Although acute respiratory distress syndrome is a life-threatening and frequent problem experienced by thousands of children each year, little evidence supports best ventilation practices during their critical illness. For over 25 years, pediatric critical care clinicians have debated the risk-benefit ratio of supine versus prone positioning and conventional mechanical ventilation (CMV) versus high-frequency oscillatory ventilation (HFOV) in the management of these young patients. Without pediatric-specific data, the debate of how best to care for children with severe Pediatric Acute Respiratory Distress Syndrome (PARDS) will continue and prevent progress in the field of pediatric critical care.
PROSpect (PRone and OScillation PEdiatric Clinical Trial) is a two-by-two factorial, response- adaptive, randomized controlled clinical trial of supine/prone positioning and CMV/HFOV. Approximately 50 pediatric intensive care units (PICUs), about 2/3 U.S. and 1/3 international, with at least 5 years of experience with prone positioning and HFOV in the care of pediatric patients with severe PARDS, that can provide back-up extracorporeal membrane oxygenation (ECMO) support are participating.

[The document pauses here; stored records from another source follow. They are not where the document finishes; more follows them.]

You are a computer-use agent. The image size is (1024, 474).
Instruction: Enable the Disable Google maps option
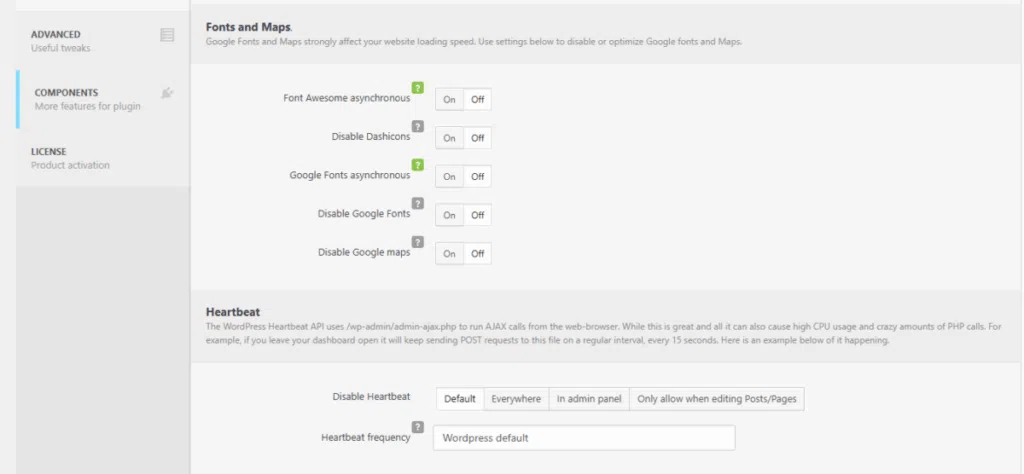click(449, 254)
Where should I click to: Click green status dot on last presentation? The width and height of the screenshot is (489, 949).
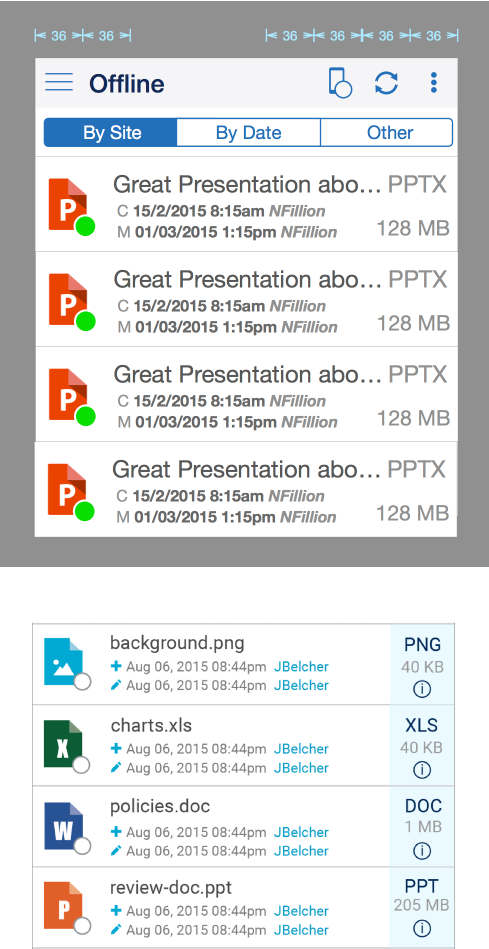[85, 511]
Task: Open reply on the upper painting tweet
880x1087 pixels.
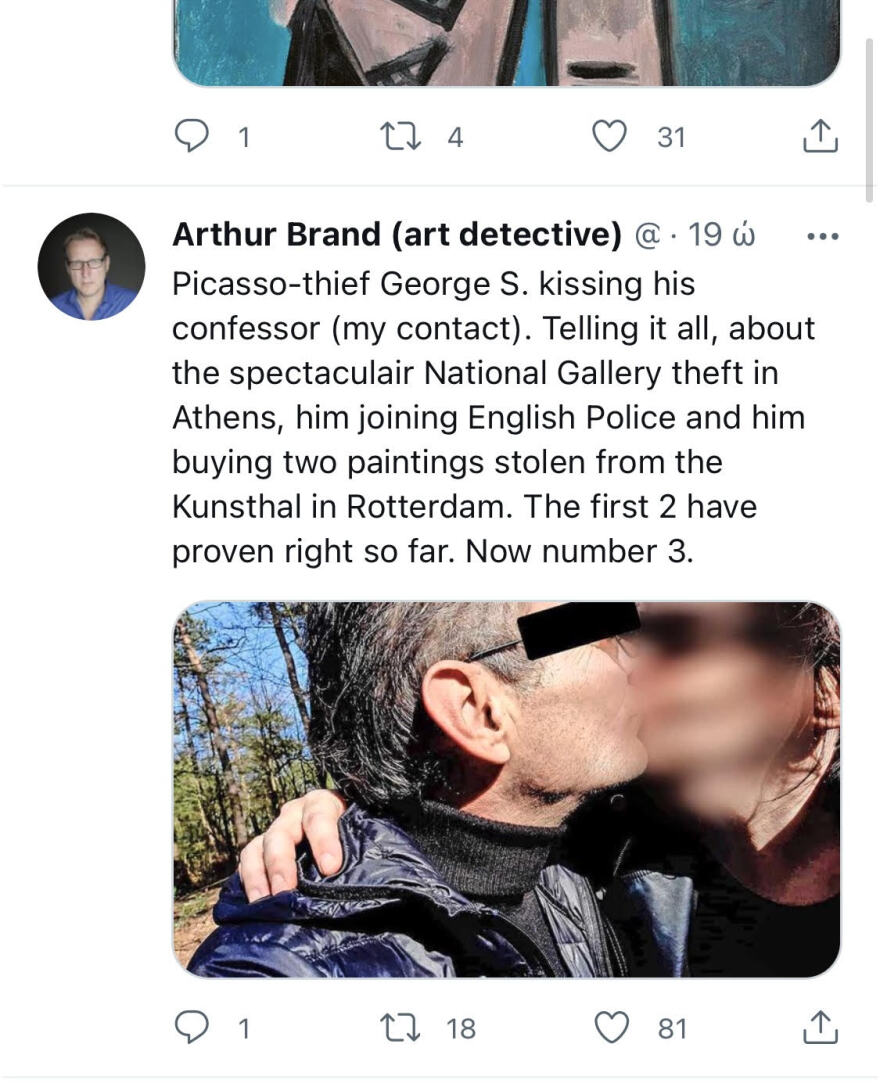Action: coord(191,135)
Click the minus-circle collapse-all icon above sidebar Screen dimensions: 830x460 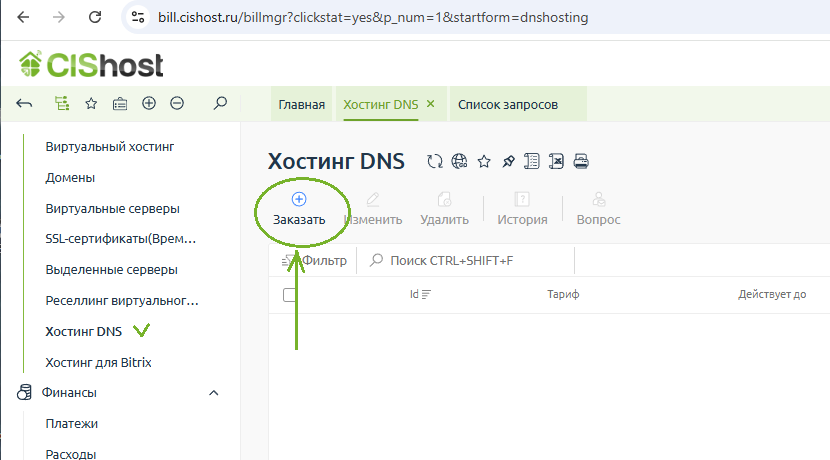177,103
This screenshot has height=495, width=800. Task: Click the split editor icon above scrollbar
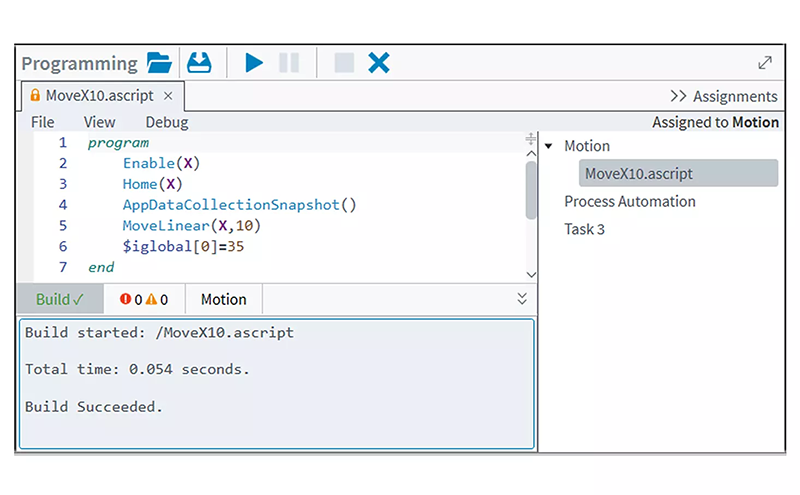[530, 141]
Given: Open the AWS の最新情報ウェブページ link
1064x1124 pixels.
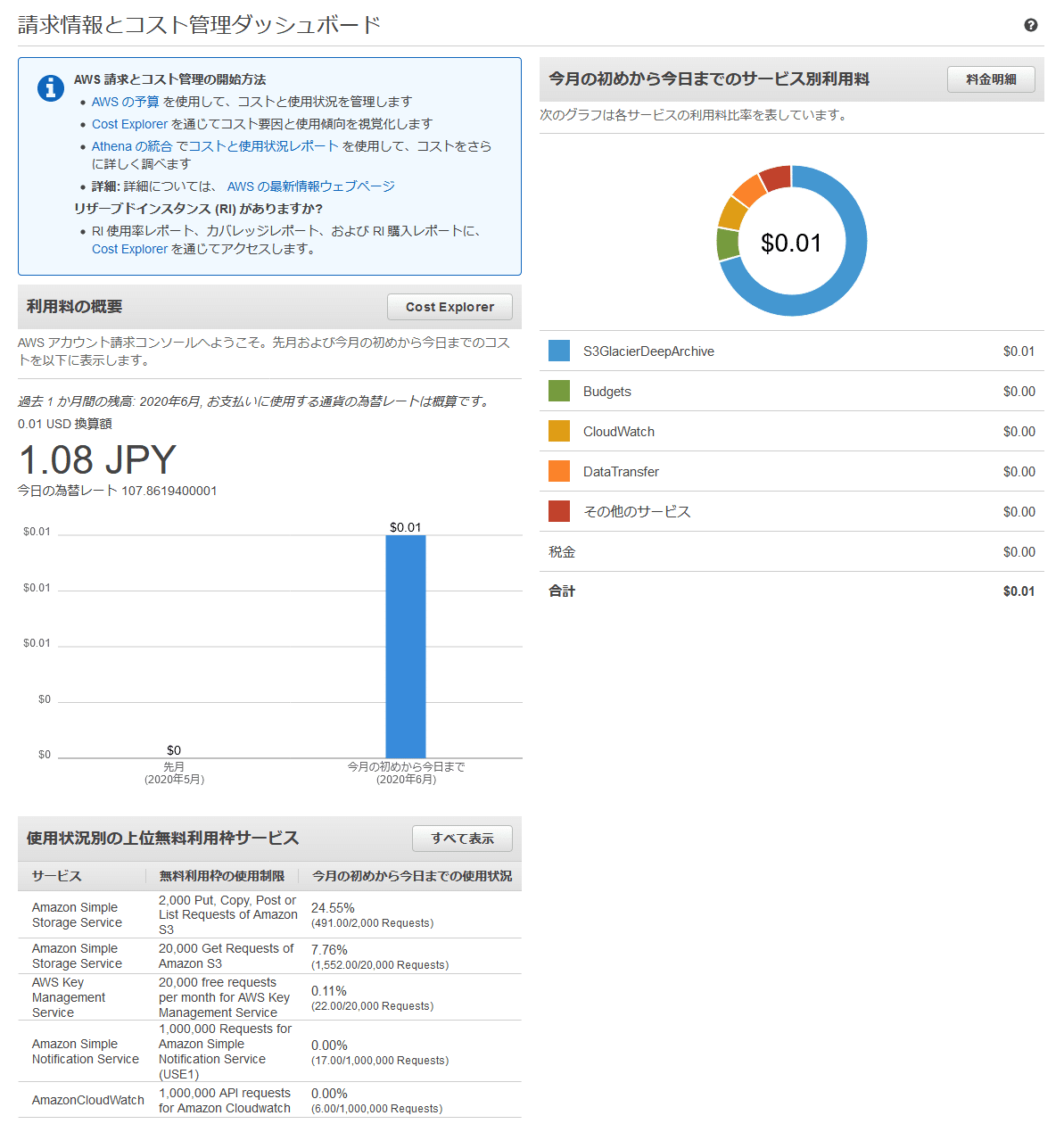Looking at the screenshot, I should [x=310, y=186].
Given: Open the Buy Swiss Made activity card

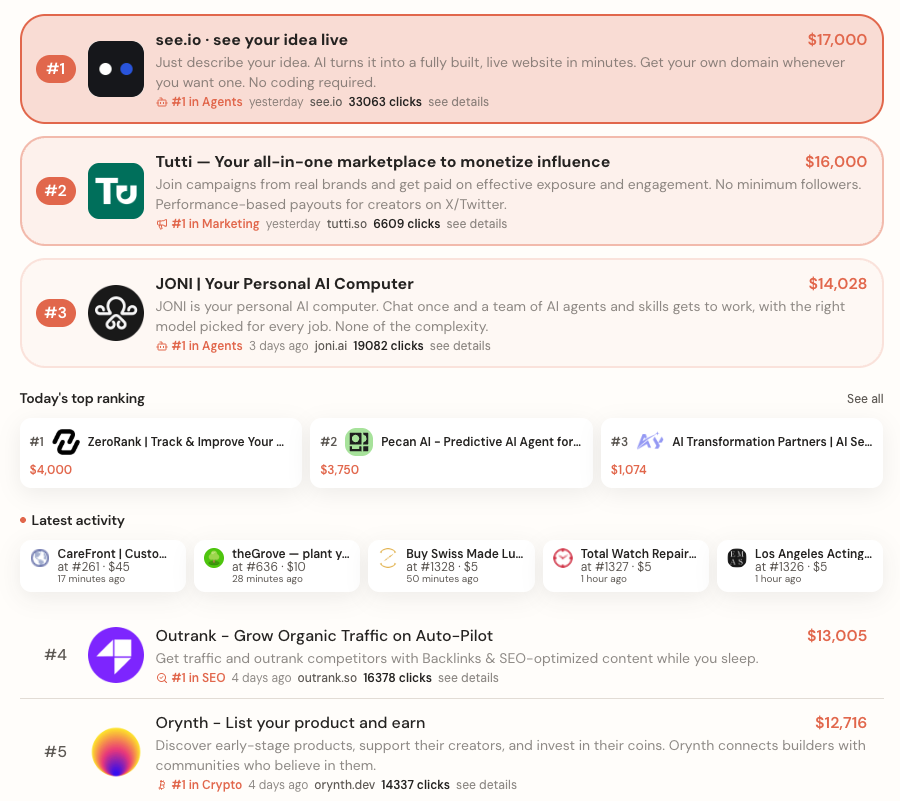Looking at the screenshot, I should click(451, 566).
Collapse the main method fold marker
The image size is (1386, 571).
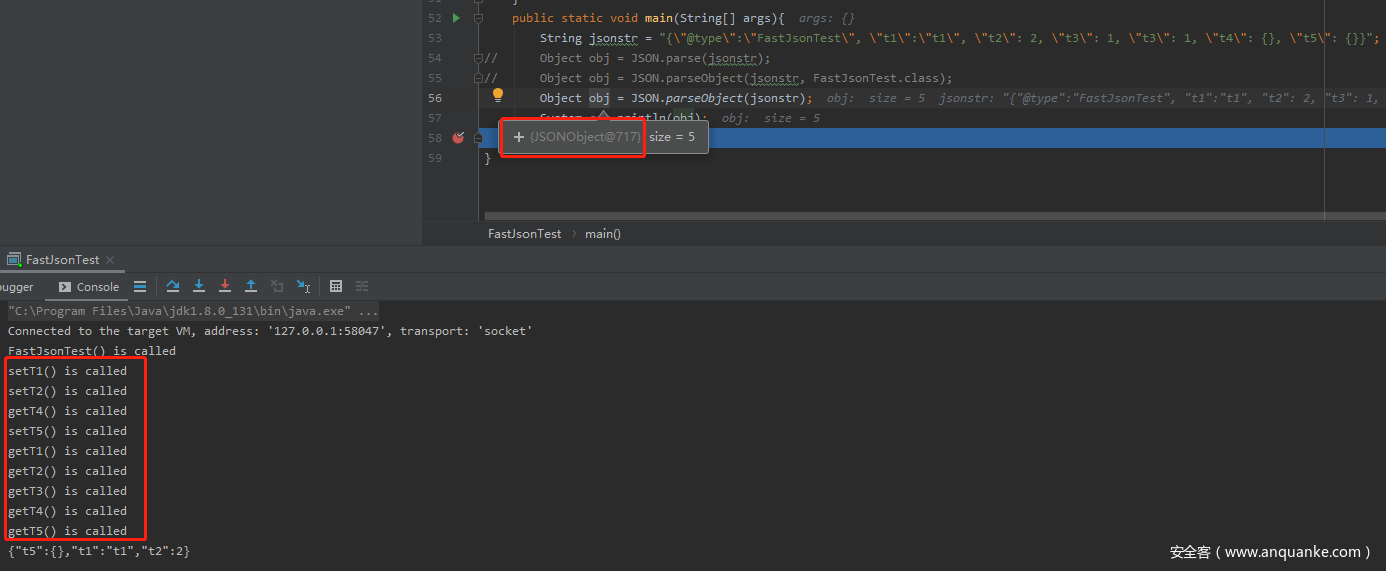(478, 18)
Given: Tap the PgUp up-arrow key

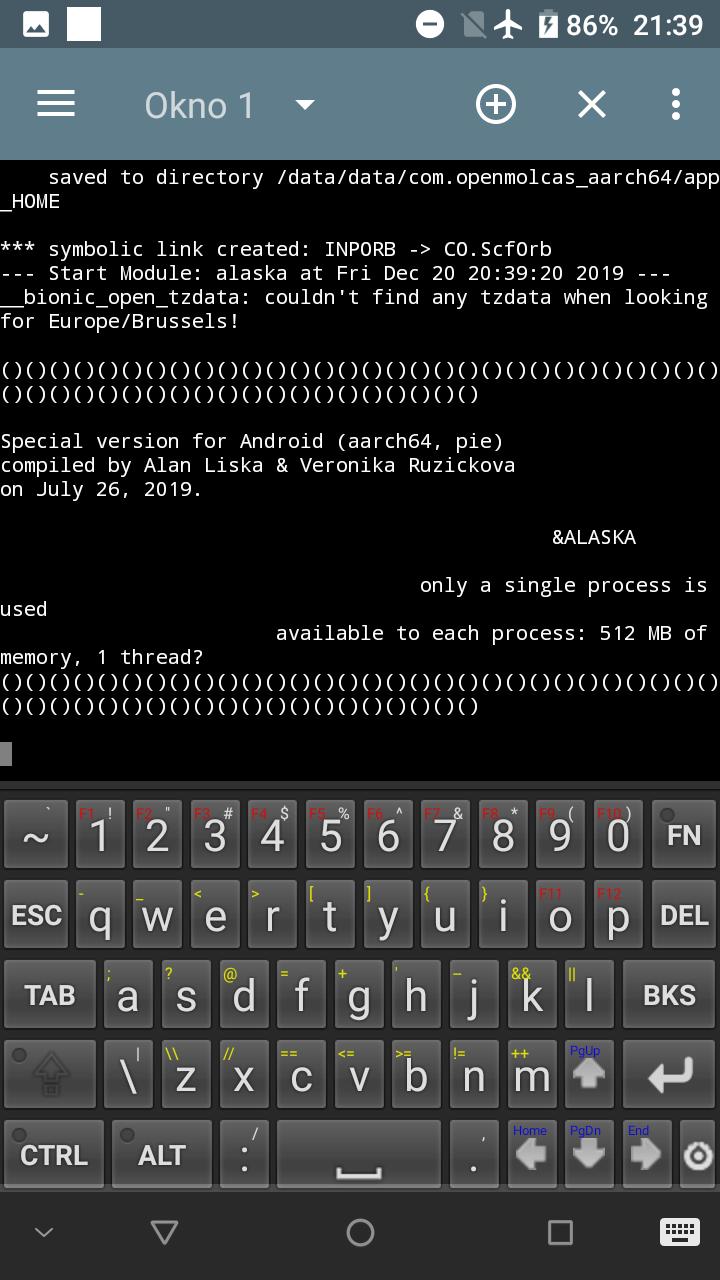Looking at the screenshot, I should 588,1075.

Eligible patients with severe PARDS are randomized within 48 hours of meeting eligibility criteria and within 4 days of endotracheal intubation to one of four groups: supine/CMV, prone/CMV, supine/HFOV or prone/HFOV. Subjects who fail their assigned positional and/or ventilation therapy for either persistent hypoxemia or hypercapnia may receive the reciprocal therapy while being considered for ECMO cannulation. Our primary outcome is ventilator-free days (VFD) through day 28, where non-survivors receive zero VFD. We hypothesize that children with severe PARDS treated with either prone positioning or HFOV will demonstrate ≥2 more VFD. Our secondary outcome is nonpulmonary organ failure-free days. We will also explore the interaction effects of prone positioning with HFOV on VFD and investigate the impact of these interventions on 90-day in-hospital mortality and, among survivors, the duration of mechanical ventilation, PICU and hospital length of stay and trajectory of post-PICU functional status and health-related quality of life (HRQL). Up to 1,000 patients with severe PARDS will be randomized by age group and direct/indirect lung injury. Adaptive randomization will first occur after 400 patients are randomized and have been followed for 28 days, and every 100 patients thereafter. At these randomization update analyses, new allocation probabilities will be computed based on ongoing intention-to-treat trial results, increasing allocation to well performing arms and decreasing allocation to poorly performing arms. Data will be analyzed per intention-to-treat for the primary analyses and per-protocol received for primary, secondary and exploratory analyses.
This clinical trial will provide the definitive evidence necessary for the field to consider a major change in clinical practice in the care of critically ill children with severe PARDS.